Intel’s performance counters can also account for Fill Buffer (FB) hits, which occur when a load asks for data from a cache line that already has an outstanding miss request. That can happen if data accesses have good spatial locality, and multiple instructions request data from the same cache line. FB hits can also happen if the prefetcher initiates a cache refill request before an instruction asks for it, but data hasn’t arrived yet when an instruction does make the request. I suspect 749.fotonik3d and 765.roms run into a combination of both. They have a lot of FB hits, but few instructions cause a fresh L3 miss. I suspect many instructions matched an existing miss request started by the prefetchers.

SPEC CPU2026 is a very different animal compared to its predecessor. The new suite has more variety on the code footprint side, with more tests that spill out of op caches and L1 instruction caches. On the other hand, branch prediction and data-side footprint have less variety. Few tests spill out of last level caches on AMD and Intel’s latest consumer chips, except for a couple of floating point workloads. I’m disappointed to see 520.omnetpp leave the room, because its behavior was the closest match across SPEC CPU2017 for gaming workloads.

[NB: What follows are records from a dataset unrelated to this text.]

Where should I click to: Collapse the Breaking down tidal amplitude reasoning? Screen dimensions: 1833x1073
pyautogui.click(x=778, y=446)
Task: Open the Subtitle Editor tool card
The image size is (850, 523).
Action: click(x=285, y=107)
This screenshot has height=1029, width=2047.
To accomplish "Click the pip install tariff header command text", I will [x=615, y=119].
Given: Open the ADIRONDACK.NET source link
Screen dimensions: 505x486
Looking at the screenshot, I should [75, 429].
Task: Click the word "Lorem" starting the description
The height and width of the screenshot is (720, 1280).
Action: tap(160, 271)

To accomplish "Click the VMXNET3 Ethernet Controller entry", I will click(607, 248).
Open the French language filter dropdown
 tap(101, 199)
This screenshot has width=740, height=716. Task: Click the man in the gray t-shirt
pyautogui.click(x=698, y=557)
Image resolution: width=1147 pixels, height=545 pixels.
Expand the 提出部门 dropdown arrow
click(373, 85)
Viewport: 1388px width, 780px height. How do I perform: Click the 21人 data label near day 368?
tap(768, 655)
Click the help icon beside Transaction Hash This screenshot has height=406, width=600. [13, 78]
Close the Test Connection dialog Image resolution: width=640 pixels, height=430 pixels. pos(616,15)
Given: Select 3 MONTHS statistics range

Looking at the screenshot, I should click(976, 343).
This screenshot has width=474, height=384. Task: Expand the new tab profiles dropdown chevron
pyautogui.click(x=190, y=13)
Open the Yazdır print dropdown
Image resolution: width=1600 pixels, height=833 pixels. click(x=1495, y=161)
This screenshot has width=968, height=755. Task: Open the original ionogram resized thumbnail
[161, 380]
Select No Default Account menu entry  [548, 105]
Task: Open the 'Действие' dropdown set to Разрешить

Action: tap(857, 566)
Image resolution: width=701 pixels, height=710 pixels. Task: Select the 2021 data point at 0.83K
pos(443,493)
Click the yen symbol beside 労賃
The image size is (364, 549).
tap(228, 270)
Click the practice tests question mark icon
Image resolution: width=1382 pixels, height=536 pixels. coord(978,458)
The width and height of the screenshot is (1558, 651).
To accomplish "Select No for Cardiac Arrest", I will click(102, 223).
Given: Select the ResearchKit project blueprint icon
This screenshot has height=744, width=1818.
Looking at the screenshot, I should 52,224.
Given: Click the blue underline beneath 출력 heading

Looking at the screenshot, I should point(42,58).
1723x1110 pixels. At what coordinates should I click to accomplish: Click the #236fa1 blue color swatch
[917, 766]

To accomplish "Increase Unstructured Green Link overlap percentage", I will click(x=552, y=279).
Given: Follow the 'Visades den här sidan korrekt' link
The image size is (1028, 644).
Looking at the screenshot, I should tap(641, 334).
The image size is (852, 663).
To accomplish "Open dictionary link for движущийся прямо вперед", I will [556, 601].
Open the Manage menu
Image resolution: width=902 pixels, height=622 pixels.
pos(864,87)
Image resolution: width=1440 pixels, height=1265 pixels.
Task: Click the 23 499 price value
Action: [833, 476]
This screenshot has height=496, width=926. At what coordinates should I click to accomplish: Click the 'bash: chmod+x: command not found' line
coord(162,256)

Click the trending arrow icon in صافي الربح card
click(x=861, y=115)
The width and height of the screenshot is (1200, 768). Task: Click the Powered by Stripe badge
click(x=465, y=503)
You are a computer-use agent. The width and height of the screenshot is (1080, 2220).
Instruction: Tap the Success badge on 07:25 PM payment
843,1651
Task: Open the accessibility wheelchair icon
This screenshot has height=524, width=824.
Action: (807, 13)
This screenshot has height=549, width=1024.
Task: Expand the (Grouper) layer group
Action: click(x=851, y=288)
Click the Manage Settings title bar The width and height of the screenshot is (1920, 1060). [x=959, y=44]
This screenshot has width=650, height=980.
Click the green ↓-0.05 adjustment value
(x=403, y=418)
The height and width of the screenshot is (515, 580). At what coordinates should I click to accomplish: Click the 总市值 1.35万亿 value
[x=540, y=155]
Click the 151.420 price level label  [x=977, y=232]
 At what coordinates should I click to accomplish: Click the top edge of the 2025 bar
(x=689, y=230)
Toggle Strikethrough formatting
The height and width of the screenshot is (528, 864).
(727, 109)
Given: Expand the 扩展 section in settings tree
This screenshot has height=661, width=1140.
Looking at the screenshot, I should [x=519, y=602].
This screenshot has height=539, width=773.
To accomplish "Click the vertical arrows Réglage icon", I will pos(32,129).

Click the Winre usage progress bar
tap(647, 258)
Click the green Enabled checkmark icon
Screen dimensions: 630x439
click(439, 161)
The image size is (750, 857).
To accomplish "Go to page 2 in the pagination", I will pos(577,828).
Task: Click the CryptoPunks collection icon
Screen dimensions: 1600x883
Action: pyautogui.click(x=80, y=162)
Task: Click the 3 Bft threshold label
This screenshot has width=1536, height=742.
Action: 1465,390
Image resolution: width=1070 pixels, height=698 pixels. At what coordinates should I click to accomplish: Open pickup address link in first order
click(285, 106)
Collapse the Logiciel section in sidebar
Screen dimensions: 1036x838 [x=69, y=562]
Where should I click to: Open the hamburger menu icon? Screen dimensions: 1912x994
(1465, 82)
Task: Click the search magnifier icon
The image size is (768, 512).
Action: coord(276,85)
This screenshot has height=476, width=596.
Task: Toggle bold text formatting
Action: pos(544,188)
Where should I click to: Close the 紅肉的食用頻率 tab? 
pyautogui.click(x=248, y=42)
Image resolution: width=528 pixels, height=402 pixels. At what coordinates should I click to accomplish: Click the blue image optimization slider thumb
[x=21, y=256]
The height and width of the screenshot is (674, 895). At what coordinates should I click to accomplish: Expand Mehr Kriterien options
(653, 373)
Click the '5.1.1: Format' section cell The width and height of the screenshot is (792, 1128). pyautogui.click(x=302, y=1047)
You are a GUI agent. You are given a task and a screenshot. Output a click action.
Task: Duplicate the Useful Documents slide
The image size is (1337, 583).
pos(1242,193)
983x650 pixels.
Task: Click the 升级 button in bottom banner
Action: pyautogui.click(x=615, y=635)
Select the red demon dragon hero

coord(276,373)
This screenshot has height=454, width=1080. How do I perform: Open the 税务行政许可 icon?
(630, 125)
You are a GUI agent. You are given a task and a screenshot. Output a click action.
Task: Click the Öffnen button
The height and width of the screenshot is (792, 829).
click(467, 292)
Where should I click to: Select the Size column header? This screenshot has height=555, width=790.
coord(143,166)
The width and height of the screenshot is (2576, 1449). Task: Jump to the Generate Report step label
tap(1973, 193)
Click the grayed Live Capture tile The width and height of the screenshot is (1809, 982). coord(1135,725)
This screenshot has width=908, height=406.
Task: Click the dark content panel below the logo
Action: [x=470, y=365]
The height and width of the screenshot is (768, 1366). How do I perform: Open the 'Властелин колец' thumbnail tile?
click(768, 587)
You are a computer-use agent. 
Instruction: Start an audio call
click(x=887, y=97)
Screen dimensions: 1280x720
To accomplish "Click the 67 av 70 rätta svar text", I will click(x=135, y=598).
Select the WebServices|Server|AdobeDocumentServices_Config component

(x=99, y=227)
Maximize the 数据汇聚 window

Overall, those changes mean SPEC CPU2026 focuses more on core throughput than its predecessor. Larger instruction-side footprints do little to change that, because lowered branch prediction difficulties mean modern cores can smoothly stream code from their L2 caches. High IPC workloads certainly do exist, but it would have been nice if the newer suite improved coverage for lower IPC workloads too. Retaining an application like 520.omnetpp would have been nice. Instead, I feel like SPEC CPU2026 augments SPEC CPU2017’s coverage rather than being a perfect replacement.